## Instructions to follow
Reproduce the lines starting at the one that contains "At what (x,y)" and stopping after the one that contains "Describe the element", swapping "hours-label" for "time-label" and leaving everything else unchanged.

## Extracted information
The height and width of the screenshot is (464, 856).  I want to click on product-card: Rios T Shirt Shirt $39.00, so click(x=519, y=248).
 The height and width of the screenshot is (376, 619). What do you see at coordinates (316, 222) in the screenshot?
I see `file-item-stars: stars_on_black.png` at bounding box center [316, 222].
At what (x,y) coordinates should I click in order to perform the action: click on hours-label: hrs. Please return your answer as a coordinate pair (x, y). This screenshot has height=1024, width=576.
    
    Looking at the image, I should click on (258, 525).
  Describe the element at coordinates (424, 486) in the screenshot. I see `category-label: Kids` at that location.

...

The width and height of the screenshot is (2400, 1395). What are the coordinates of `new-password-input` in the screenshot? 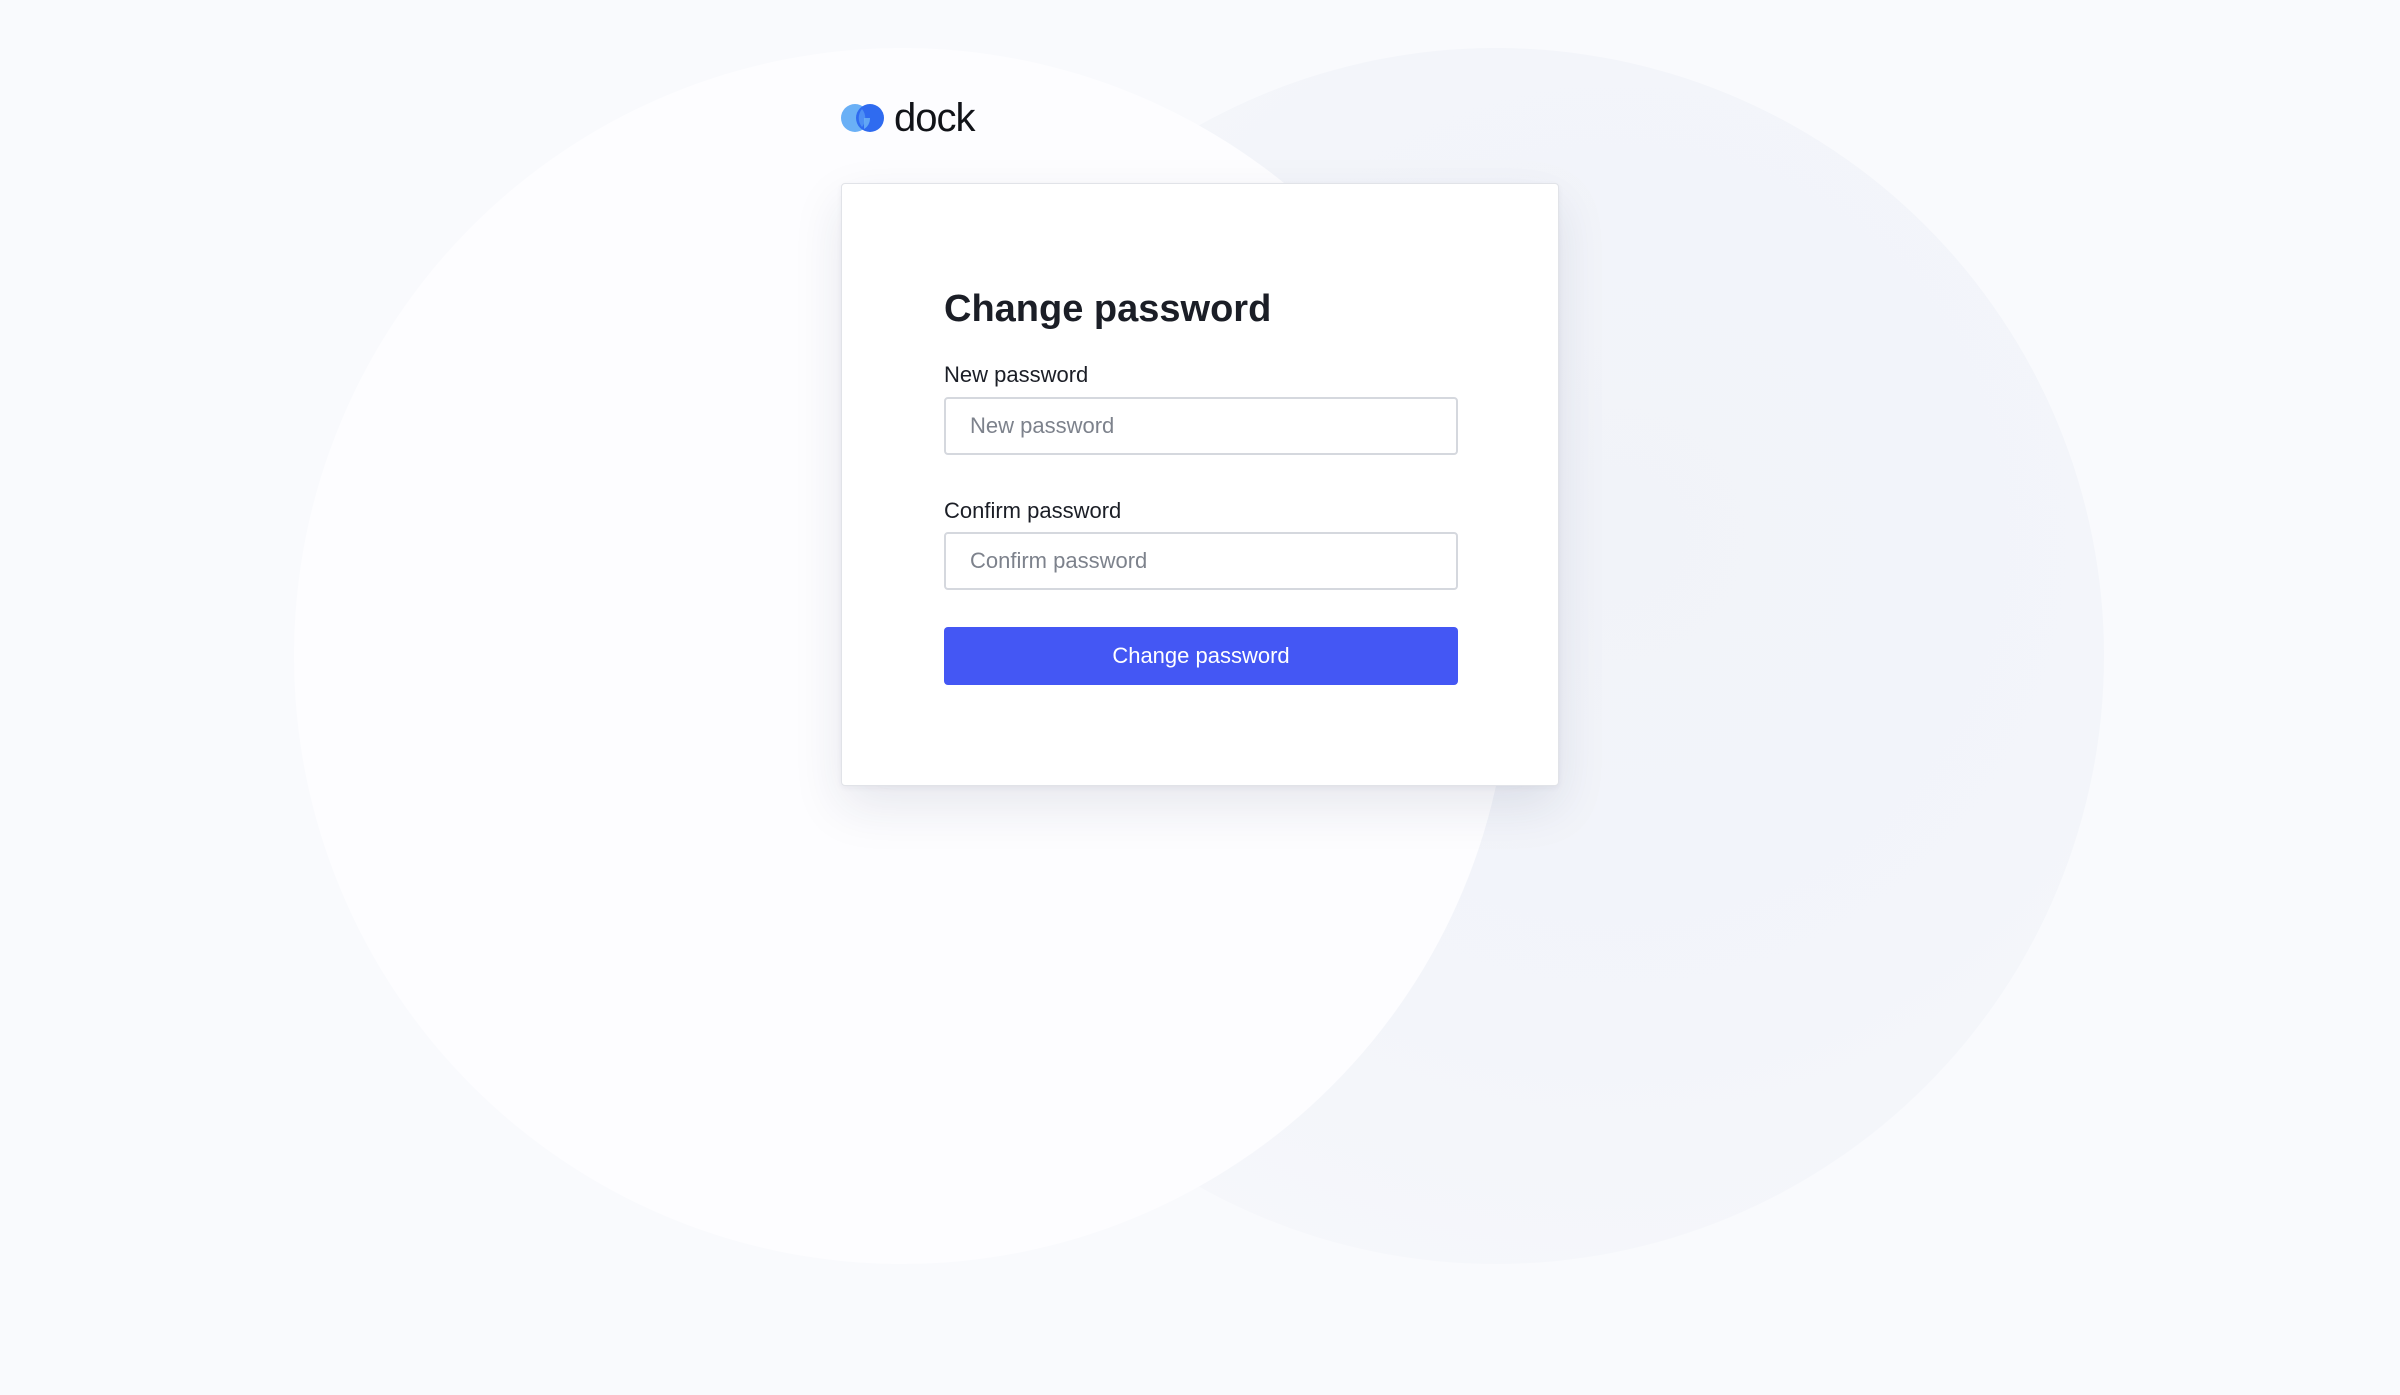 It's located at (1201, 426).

## Output
At what (x,y) coordinates should I click in order to perform the action: click on time-label: hrs. Please return your answer as a coordinate pair (x, y). This screenshot has height=1024, width=576.
    
    Looking at the image, I should click on (258, 525).
  Describe the element at coordinates (424, 486) in the screenshot. I see `category-label: Kids` at that location.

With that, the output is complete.